Jan and John Graham report they are now living in a comprehensive retirement community southwest of Asheville, in part to be close to Jan’s 101-year-old mother who is in skilled nursing in the same complex, and in part to assure their daughters they will not burden them. The Osher Lifelong Learning Center at a nearby UNC campus is a big part of their lives. There, a variety of courses taught by retired professors and the like keep their minds fully functioning. Alas, John’s golf game has irreparably deteriorated but he has found other fulfilling ways in which to engage himself.

Locally, I write this in January. We are a mixed marriage and usually celebrate the holidays in a mixed-up way. But circumstances this year were such that I celebrated my first genuine Jewish Christmas—Chinese with friends followed by a movie. Refreshing.

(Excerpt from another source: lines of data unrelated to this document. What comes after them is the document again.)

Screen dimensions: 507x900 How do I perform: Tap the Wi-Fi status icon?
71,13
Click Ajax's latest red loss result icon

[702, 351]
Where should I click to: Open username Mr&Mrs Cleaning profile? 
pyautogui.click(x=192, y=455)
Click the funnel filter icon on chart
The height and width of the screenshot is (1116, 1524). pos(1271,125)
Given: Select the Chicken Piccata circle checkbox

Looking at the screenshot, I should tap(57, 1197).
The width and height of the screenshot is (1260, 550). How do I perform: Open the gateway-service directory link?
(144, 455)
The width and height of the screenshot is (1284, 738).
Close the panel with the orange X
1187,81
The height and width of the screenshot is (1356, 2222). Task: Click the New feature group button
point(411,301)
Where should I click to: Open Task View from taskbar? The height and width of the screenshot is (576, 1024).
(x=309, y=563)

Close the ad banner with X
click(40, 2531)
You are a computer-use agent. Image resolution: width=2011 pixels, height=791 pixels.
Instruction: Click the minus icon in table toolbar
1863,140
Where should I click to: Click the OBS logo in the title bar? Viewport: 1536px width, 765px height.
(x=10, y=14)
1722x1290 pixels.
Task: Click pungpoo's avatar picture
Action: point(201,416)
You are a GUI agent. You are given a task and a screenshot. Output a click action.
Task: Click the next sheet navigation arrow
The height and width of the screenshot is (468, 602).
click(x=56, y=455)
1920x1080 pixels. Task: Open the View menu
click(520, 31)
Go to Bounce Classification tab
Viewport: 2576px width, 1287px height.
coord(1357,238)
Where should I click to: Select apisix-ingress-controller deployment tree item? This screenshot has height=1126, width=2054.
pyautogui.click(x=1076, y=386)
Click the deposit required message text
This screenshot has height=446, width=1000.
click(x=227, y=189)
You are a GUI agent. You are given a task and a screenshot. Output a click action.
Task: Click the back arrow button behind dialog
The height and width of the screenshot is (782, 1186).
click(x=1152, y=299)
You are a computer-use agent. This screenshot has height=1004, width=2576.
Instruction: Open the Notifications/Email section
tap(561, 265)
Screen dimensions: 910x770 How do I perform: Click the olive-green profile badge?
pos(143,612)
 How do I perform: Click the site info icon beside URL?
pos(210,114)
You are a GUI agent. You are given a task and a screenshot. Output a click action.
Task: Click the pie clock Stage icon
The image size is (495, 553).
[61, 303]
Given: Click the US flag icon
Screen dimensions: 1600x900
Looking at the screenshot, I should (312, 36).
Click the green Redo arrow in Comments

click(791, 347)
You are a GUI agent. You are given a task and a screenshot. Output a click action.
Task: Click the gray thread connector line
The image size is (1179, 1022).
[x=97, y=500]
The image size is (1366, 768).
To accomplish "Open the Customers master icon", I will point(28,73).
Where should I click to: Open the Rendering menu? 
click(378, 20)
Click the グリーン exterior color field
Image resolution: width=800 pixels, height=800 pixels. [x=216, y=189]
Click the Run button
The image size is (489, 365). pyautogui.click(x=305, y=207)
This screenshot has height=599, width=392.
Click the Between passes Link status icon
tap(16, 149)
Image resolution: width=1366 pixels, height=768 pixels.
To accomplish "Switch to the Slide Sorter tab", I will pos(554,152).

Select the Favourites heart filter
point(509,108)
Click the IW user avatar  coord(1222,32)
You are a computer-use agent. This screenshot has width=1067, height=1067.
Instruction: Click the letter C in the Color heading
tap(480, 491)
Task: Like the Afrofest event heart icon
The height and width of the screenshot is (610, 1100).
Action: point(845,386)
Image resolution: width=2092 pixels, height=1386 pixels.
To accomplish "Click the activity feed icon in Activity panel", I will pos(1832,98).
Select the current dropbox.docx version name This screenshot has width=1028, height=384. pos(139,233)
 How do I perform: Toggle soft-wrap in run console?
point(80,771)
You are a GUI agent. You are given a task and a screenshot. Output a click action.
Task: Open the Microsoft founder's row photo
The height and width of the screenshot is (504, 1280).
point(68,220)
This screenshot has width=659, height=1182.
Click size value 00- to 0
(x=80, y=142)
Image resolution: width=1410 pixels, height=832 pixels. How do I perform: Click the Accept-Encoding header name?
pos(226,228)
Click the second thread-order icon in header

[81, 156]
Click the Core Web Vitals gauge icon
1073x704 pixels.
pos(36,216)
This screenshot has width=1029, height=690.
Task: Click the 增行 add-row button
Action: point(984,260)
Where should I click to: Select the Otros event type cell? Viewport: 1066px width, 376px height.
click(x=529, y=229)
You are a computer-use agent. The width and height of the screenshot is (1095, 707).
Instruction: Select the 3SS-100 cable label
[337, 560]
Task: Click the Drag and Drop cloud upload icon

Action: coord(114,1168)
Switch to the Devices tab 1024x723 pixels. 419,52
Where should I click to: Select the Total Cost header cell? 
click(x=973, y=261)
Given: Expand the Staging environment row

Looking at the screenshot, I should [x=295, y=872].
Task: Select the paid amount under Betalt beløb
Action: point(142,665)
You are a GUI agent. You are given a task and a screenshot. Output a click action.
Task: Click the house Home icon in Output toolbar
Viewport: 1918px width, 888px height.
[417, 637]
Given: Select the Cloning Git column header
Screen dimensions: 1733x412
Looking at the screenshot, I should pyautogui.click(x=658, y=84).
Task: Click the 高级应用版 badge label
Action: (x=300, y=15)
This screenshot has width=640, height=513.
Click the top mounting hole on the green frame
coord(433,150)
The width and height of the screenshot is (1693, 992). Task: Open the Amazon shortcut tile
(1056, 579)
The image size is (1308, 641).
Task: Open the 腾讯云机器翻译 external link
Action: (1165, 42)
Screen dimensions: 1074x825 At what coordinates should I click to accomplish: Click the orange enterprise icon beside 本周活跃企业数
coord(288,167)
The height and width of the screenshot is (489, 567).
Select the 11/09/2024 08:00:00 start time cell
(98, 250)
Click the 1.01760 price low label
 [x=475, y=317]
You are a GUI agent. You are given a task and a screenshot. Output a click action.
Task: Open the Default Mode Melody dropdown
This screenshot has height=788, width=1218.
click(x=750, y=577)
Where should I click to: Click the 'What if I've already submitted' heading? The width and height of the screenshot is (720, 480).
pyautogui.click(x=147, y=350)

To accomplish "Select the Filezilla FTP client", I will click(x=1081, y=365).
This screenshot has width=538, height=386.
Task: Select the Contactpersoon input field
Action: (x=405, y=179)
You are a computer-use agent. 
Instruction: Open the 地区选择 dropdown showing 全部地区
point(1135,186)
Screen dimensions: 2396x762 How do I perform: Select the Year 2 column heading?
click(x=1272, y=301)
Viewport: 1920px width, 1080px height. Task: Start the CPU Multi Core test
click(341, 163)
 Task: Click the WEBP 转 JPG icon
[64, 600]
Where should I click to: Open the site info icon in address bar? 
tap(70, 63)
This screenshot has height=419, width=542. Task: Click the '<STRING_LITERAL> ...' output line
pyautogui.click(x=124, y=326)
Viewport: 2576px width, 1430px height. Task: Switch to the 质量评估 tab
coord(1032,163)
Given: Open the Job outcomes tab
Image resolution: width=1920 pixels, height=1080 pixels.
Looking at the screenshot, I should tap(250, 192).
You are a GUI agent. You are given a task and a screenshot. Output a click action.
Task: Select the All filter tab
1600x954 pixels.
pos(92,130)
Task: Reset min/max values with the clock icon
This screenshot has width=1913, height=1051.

Bob Reisfeld, the retired chief of psychiatry at the Kaiser Permanente Hospital in Redwood City, Calif., is enjoying good health and this phase of life with his wife, Leslie. They’ve two adult daughters: one married; the other in a long-term relationship. One is an incredibly athletic amateur aerial performer with a master’s in management in the nonprofit sector; the other a professional artist. Bob, Brian Frosh, and Tony Rotundo and their wives spent a week together on Maui in November snorkeling, golfing—studying the perfect Mai Tai. Tony and his wife, Kathy, retired from Andover’s faculty five years ago and moved from campus housing to Lexington to be closer to friends, family and “city life.” Their daughter is in computer science at Mount Holyoke, while their son teaches at a bilingual boarding school in Shanghai. In retirement, Tony is working on a book exploring the relationship between white masculinity and conservatism. (Sort of a sequel to an earlier volume he did on 19th-century manhood). He keeps up with a select group of Wesleyan friends: Eric Blumenson, Ray Solomon, Don Fels, and Mark Taylor. “Kathy often comments on what great friends I have from college. I always tell her to be glad she didn’t know us when we were 18.”